Guerlain, Meteorites Pearly White (Pastelowy puder rozświetlający w kulkach - edycja 2009)

Guerlain, Meteorites Pearly White (Pastelowy puder rozświetlający w kulkach - edycja 2009)

Średnia ocena użytkowników: 4,5 /5

Pojemność 33 g
Cena 348,00 zł

Opis produktu

Zgłoś treść

Meteoryty Pastel White tworzą subtelną poświatę. Uszlachetniają twarz dając efekt idealnej, gładkiej, porcelanowej cery. Pudełko 04 Pastel White zawiera kuleczki w 5 odcieniach: matowej bieli, pastelowego różu, fioletu, zieleni i złota.
Edycja limitowana 2009, dostępna tylko na rynku azjatyckim i przez internet.

Składniki

Pokaż wszystkie Schowaj

Recenzje 33

Dokładamy starań, aby recenzje zamieszczone w katalogu były rzetelne i wiarygodne. Przed dodaniem recenzji każdy/a użytkownik/czka musi podać informację, jak długo stosował/a recenzowany produkt oraz gdzie go nabył/a.

Średnia ocena użytkowników: 4,5 /5

4 /5

Nie wie, czy kupi ponownie

Używa produktu od: rok lub dłużej

Kupiony w: Nie podano

Ocena szczegółowa:

:-)

Puder jest doskonały do wykończenia makijażu. mam jasną cerę z sińcami (extremalnymi), odcień skóry jak u Azjatek odcień piaskowy, ale z przebarwieniami (piegi po solarium i plamy słoneczne co mnie dziwi, bo słońca unikam jak mogę...).
Kupiłam go bo wydawał mi się jaśniejszą wersją mystic, a stwierdziłam że na mojej skórze nawet ten korygujący w gruncie rzeczy odcień byłby zbyt intensywny - i tak właśnie jest! używam podkładu w odcieniu sand, bronzera dla wyrównania kolorytu twarzy no i ten puder.

* * *

__Zadania do wykonania__.
(a) Proszę wymienić wszystkie odcienie kuleczek, które według tekstu o pudrze Guerlain Meteorites znajdują się w pudełku 04 Pastel White.
(b) Proszę napisać dalszy ciąg tekstu o pudrze Guerlain Meteorites, zaczynając od miejsca, w którym się kończy.

__Fragment zbioru danych__.
* * *

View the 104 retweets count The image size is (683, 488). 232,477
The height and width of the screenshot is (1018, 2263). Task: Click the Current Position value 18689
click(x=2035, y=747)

* * *

__Odpowiedzi do zadań__.
(a) matowa biel, pastelowy róż, fiolet, zieleń, złoto

(b)
Acha! Wyjęłam z niego wszystkie białe kulki i teraz daje fajne wykończenie! używam go na dzień, puder matuje, doskonale utrwala makijaż (sprawdzałam latem i byłam baardzo zaskoczona na plus), daje efekt leciutkiego glow. Fantastyczne są te złote kuleczki - one nadają cały blask w tej wersji pudru, fioletowe są tak jak i białe matowe, a zielone i różowe opalizujące. Polecam jako puder sypki. Wersja beż schic, którą używam na zmianę z tym pudrem jest w porównaniu z nią bardziej transparentna i migotliwa. Te pastele sa opalizujące, a znikome drobinki które połyskuja na twarzy są bardziej platynowe niz złote.
Ja odkrywam go za każdym razem na nowo.

Wydałam na niego 160 zł na allegro i nie żałuję, ale ja lubie eksperymenty.
Używam tego produktu od: 3 miesięcy
Ilość zużytych opakowań: w trakcie pierwszego

5 /5

Kupi ponownie

Używa produktu od: nie określono

Kupiony w: Nie podano

Ocena szczegółowa:

Moj KWC!!!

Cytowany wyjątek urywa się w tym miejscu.